C’est une bonne nouvelle, même si les chiffres restent modestes. D’après l’étude de l’Insee sur « Les niveaux de vie en 2013 » publiée mardi 22 septembre, les inégalités ont un peu baissé en 2013 en France, confirmant la tendance amorcée l’année précédente. « Les inégalités entre les plus modestes et les plus aisés se réduisent », constatent les experts de l’Insee.
Pour établir ce constat, les statisticiens de l’institut ont passé en revue plusieurs indicateurs. Le premier, appelé indice de Gini, varie de 0 à 1, la valeur 1 représentant le seuil d’inégalité le plus extrême. En 2013, il s’est établi à 0,291, contre 0,305 en 2012. « Ce repli, d’une ampleur inobservée depuis 1996, efface l’augmentation de 0,013 enregistrée depuis le début de la crise, entre 2008 et 2011 », souligne l’Insee. Pour comparaison, l’indice de Gini s’élevait à 0,289 en Allemagne en 2012, selon l’OCDE, et à 0,351 au Royaume-Uni.
L’autre façon de mesurer l’inégalité est de rapporter le niveau de vie des 20 % les plus riches à celui des 20 % les plus modestes. Là aussi, le constat est le même : ce rapport a baissé de 4,6 à 4,3 entre 2012 et 2013.
Ce n’est pas tout : le taux de pauvreté monétaire, mesurant le nombre de personnes vivant sous le seuil de pauvreté (60 % de la médiane des niveaux de vie), a reculé à 14 %, contre 14,3 % en 2012. Il a ainsi retrouvé son niveau de 2010. « Il s’agit surtout d’une diminution mathématique », nuance l’association ATD Quart monde, dans un communiqué. « Une baisse de 0,3 % ne peut pas se constater sur le terrain, les pauvres n’ont pas du tout vu leur situation changer. »
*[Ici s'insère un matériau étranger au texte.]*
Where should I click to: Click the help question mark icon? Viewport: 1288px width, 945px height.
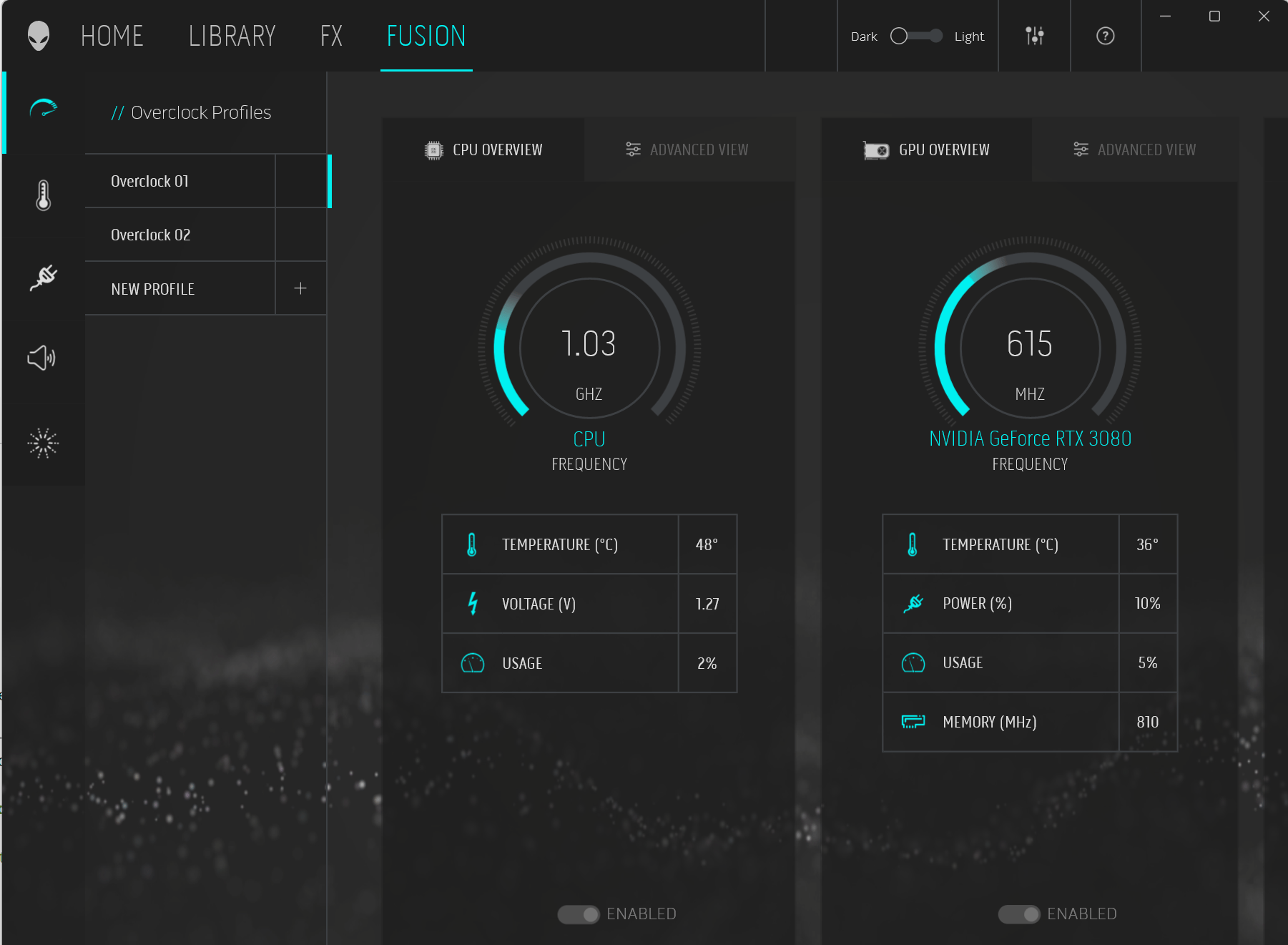(1105, 36)
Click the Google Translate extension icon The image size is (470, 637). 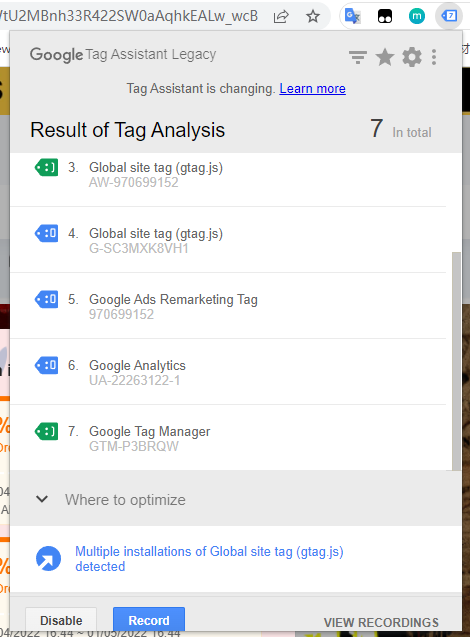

Le niveau de vie des 10% les plus pauvres a progressé
L’étude de l’Insee révèle également que le niveau de vie médian était de 20 000 euros annuels il y a deux ans, soit 1 667 euros nets par mois. Cela signifie que la moitié des Français affiche un revenu disponible de plus de 20 000 euros par an, tandis que l’autre moitié est au-dessous. En moyenne, ce chiffre a reculé de 0,2 % par an depuis 2008, alors qu’il avait progressé de 1,7 % par an entre 2004 et 2008.
Mais le constat est plus contrasté lorsque l’on rentre dans le détail. En effet, le niveau de vie du premier décile, qui correspond aux 10 % de Français touchant moins de 10 700 euros par an, a progressé de 1,1 % en euros constants en 2013. « C’est la première fois depuis le début de la crise qu’il augmente », souligne l’Insee. A l’inverse, le niveau de vie du neuvième décile (les 10 % percevant plus de 37 200 euros par an) a reculé de 1,8 %.
Ces tendances vont à l’encontre de celles observées au Royaume-Uni et surtout aux Etats-Unis. Outre-Atlantique, les inégalités se sont en effet durement creusées depuis le choc des subprimes, le 1 % des plus aisés s’enrichissant au détriment des 99 % autres, dénonce notamment l’économiste français Thomas Piketty dans son dernier ouvrage, Le Capital au XXIe siècle (Seuil, 2013).
Hausse de la fiscalité pour les plus riches
Comment expliquer cette spécificité française ? D’abord, la part des revenus du patrimoine, comme les loyers touchés par les propriétaires ou les rentes financières telles que les intérêts et dividendes, a baissé de 11,9 % à 10,9 % du revenu disponible de l’ensemble des ménages. Or, ces revenus du patrimoine représentent plus du quart des revenus des 10 % les plus aisés.
De même, les ménages plus riches ont été les premiers concernés par la hausse de la fiscalité appliquée après l’élection de François Hollande. A l’exemple de la création d’une tranche supplémentaire d’impôt sur le revenu à 45 %, ou encore, du plafonnement des avantages liés au quotient familial. En 2013, les impôts représentaient ainsi 27,9 % des revenus disponibles des 10 % les plus aisés, contre 26 % un an plus tôt.
A l’inverse, la progression des revenus les plus modestes est pour l’essentiel liée à la hausse des heures travaillées sur l’année, explique l’Insee. Qui souligne également que le taux de pauvreté des chômeurs a baissé de 38,7 % à 37,3 % entre 2012 et 2013 grâce à « l’augmentation des montants des allocations-chômage perçues ». Preuve que les amortisseurs sociaux français, parfois dénoncés comme trop coûteux ou mal conçus, ne fonctionnent pas si mal.